After reading these, don’t forget to download our QP Cheat Sheet, 10 Things to Remember About the QP Process.
After Annex 16 came out, our QP asked us for audit reports from our vendors that we qualified. We pushed back that we can give them the audit certificate or statement, but not the report due to confidentiality agreements. What is your advice on navigating the Annex 16 requirement when it comes to the QP process?This is a tricky situation because ultimately, the QP needs to be sufficiently aware of and confident in everything that is going on in your supply chain. He or she needs to have confidence around the quality standards that are actually in place at that particular site. If a QP does not have access to audit reports for the different sites, how can he or she be familiar with those sites? An alternative is to have the QP or someone that the QP trusts to visit these sites themselves. While this may be a preference and recommended by certain member states and certain European country regulatory authorities, it is not a legal requirement that it is the QP that visits and audits the site. One way or another, the QP must have confidence in the entire supply chain be it through audit reports, or site visits.
How much does a QP’s involvement continue after release? Is there QP follow-up related to stability data? If there are protocol revisions, is the QP involved then?
It is the QP’s duty to ensure that the product is supplied to the patient in good quality. In Europe there are clinical supply retesting and expiry date requirements that often require stability and specification updates, so the QP’s role definitely does not end after the initial release or certification. If you are running an early phase trial, you will end up updating the stability and drug specifications, and the QP will need to be involved in that process. The QP’s role continues through to the end of the clinical trial, including details such as where any returned products should be stored until destruction.

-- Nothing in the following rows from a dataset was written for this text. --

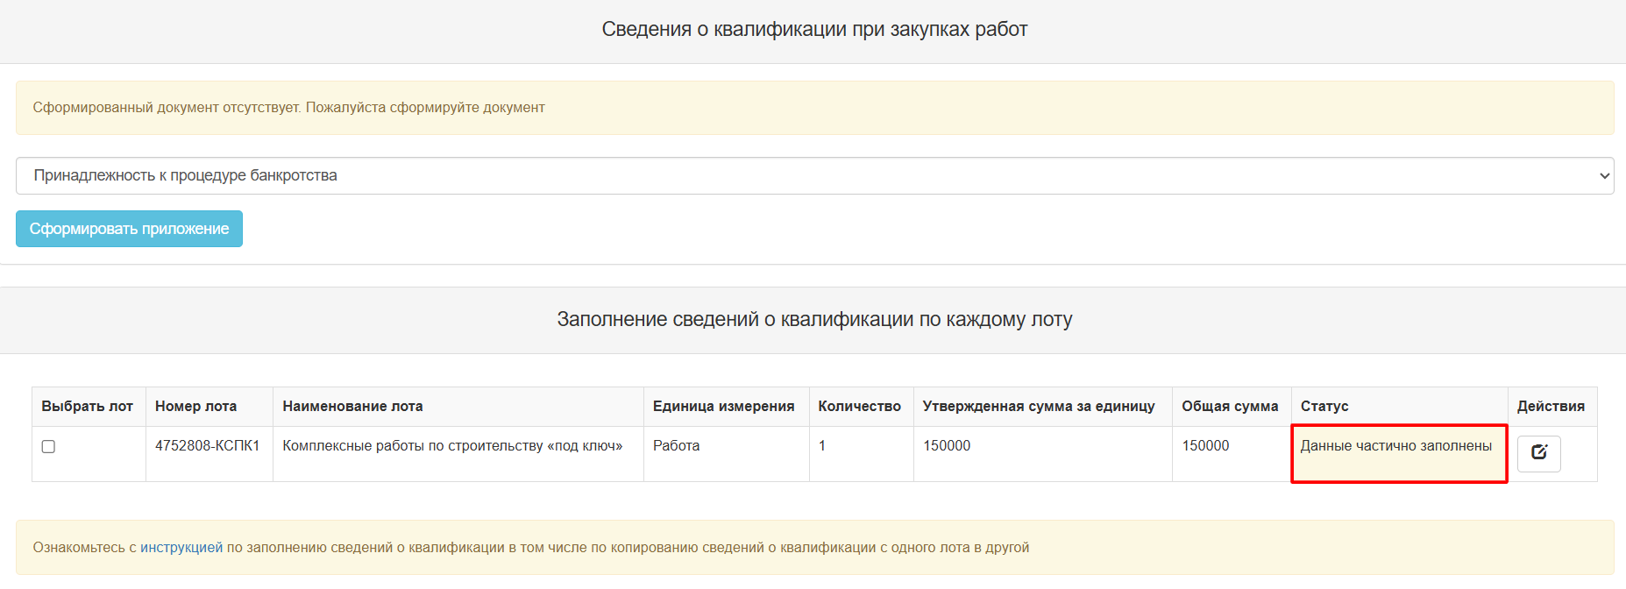Click the Номер лота column header
This screenshot has height=589, width=1626.
(x=195, y=407)
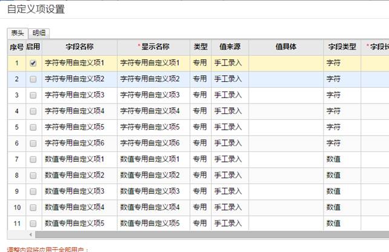Image resolution: width=389 pixels, height=252 pixels.
Task: Check the 启用 box in row 5
Action: [33, 127]
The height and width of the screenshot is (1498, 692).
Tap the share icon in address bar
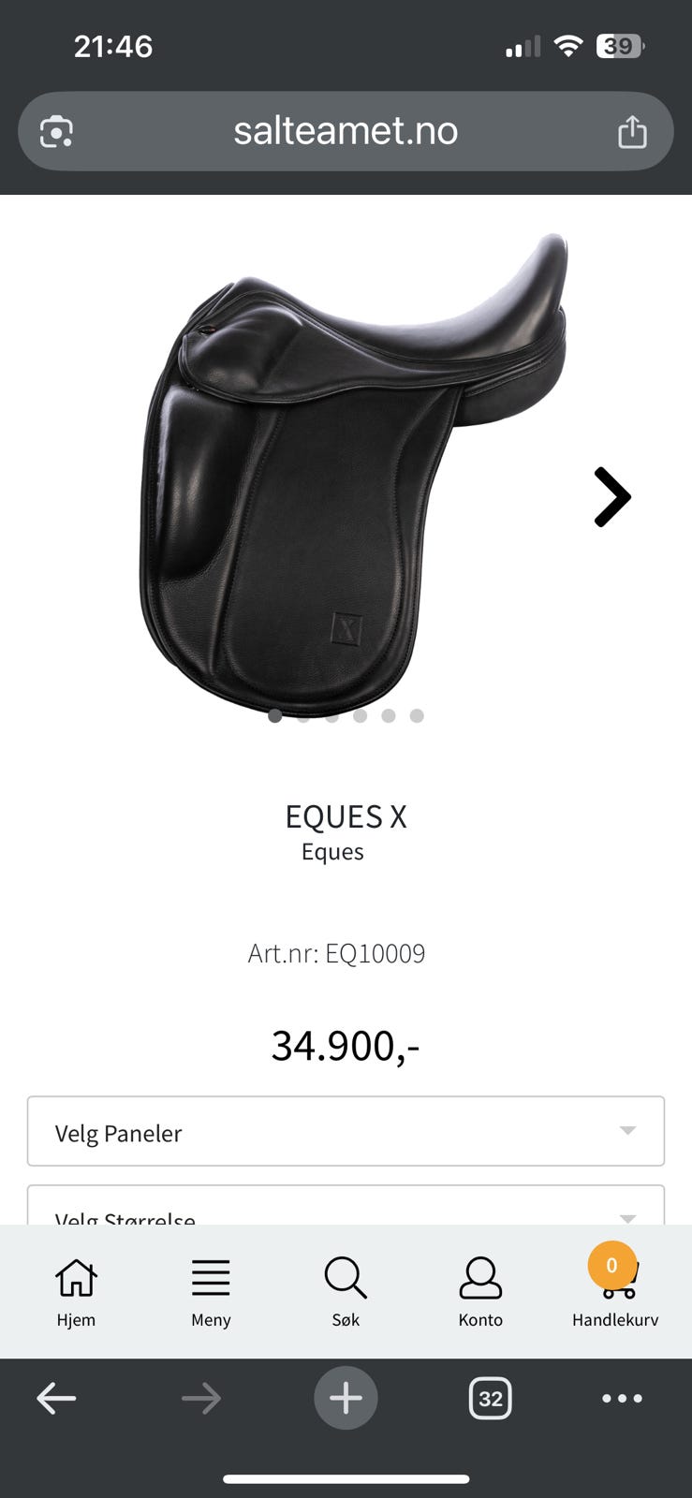coord(632,131)
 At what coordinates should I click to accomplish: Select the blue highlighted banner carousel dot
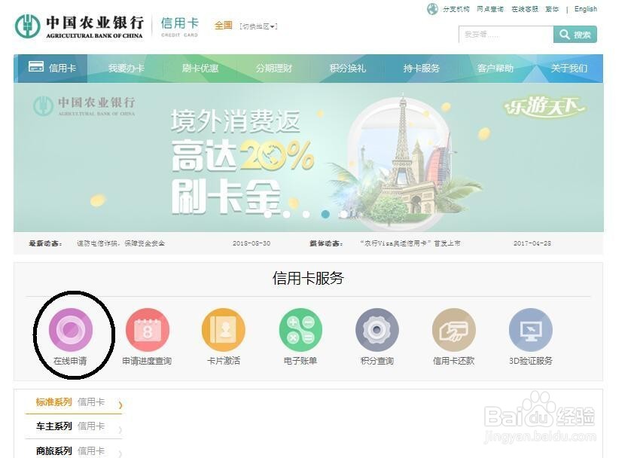point(325,215)
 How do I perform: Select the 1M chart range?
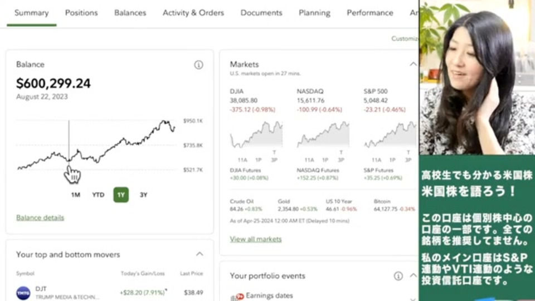pos(76,195)
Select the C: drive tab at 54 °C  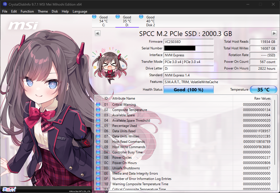(x=103, y=21)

The QP also gets involved in any complaints, any protocol changes, significant amendments to protocol that affect the clinical supply. If you have a new IMPD for example, the product will have a new expiration date that will need to be signed off on before labeling commences.

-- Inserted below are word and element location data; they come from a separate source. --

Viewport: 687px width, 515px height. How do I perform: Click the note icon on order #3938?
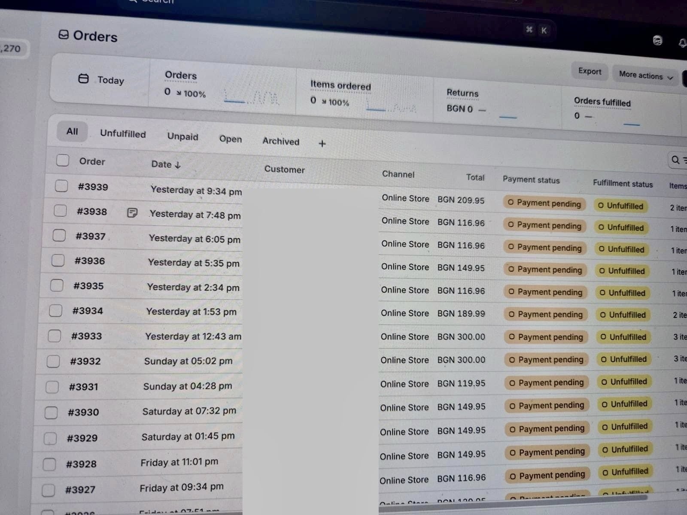click(132, 213)
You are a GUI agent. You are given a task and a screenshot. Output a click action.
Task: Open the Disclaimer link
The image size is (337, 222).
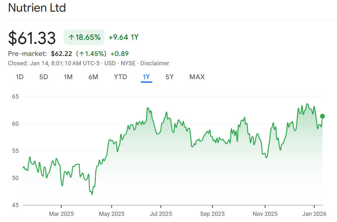[155, 63]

We often receive a request a few weeks before the first patient is expected in, asking for a QP release which sounds quite unreasonable. When is a good time to involve a QP and make sure you’re meeting your timelines?
At the very beginning. If you are planning to go to Europe, involve the QP as soon as possible. Each situation is unique, and the optimal point for the QP to be involved will vary depending on milestones such as whether an audit report is already available – and if so, what are the findings? If there is no audit report, then you need to dedicate some time to finding a QP who is available to conduct the report when needed.

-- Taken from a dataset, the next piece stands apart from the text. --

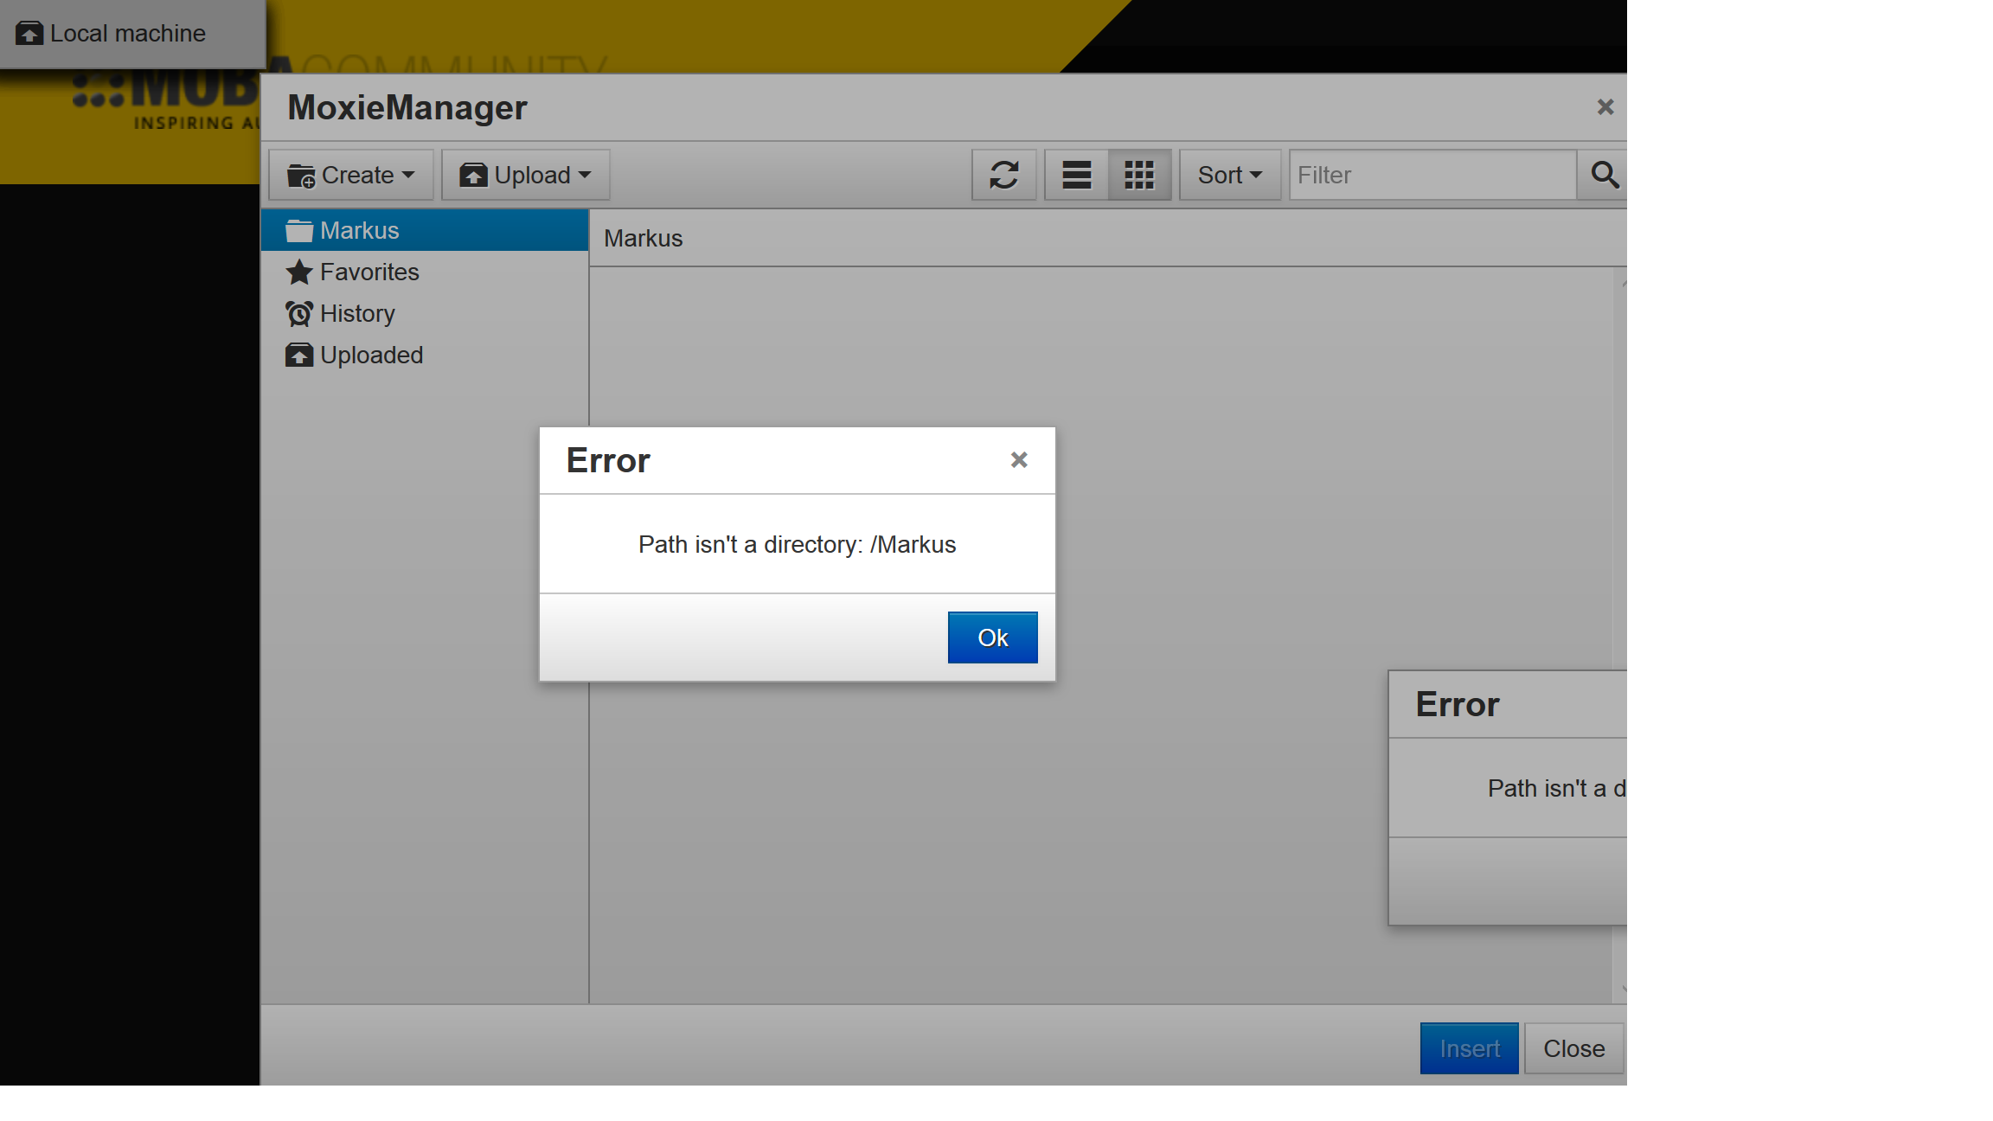Expand the Sort dropdown
This screenshot has width=1993, height=1121.
click(1229, 175)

Another point to keep in mind is that you will need to involve a QP when you write your IMPD because the stability program needs to be released by the QP.
Is leading stability data required for QP release? If we have leading data from either a platform product that’s very similar but not necessarily the same process can this be used or is leading stability data required from the exact same process? How much lead time is required?
Yes, it is required for QP release, and yes, the actual stability data does have to be from the exact same process. The lead time is something that you can potentially negotiate with the authorities. Required lead time depends on a few things: what clinical phase your study is at, whether your product is completely novel, or whether there is history from something similar that you can refer back to. Also keep in mind that just because the authorities may approve the stability data does not mean that the QP will automatically approve it. Make sure that your QP is involved in these conversations as well.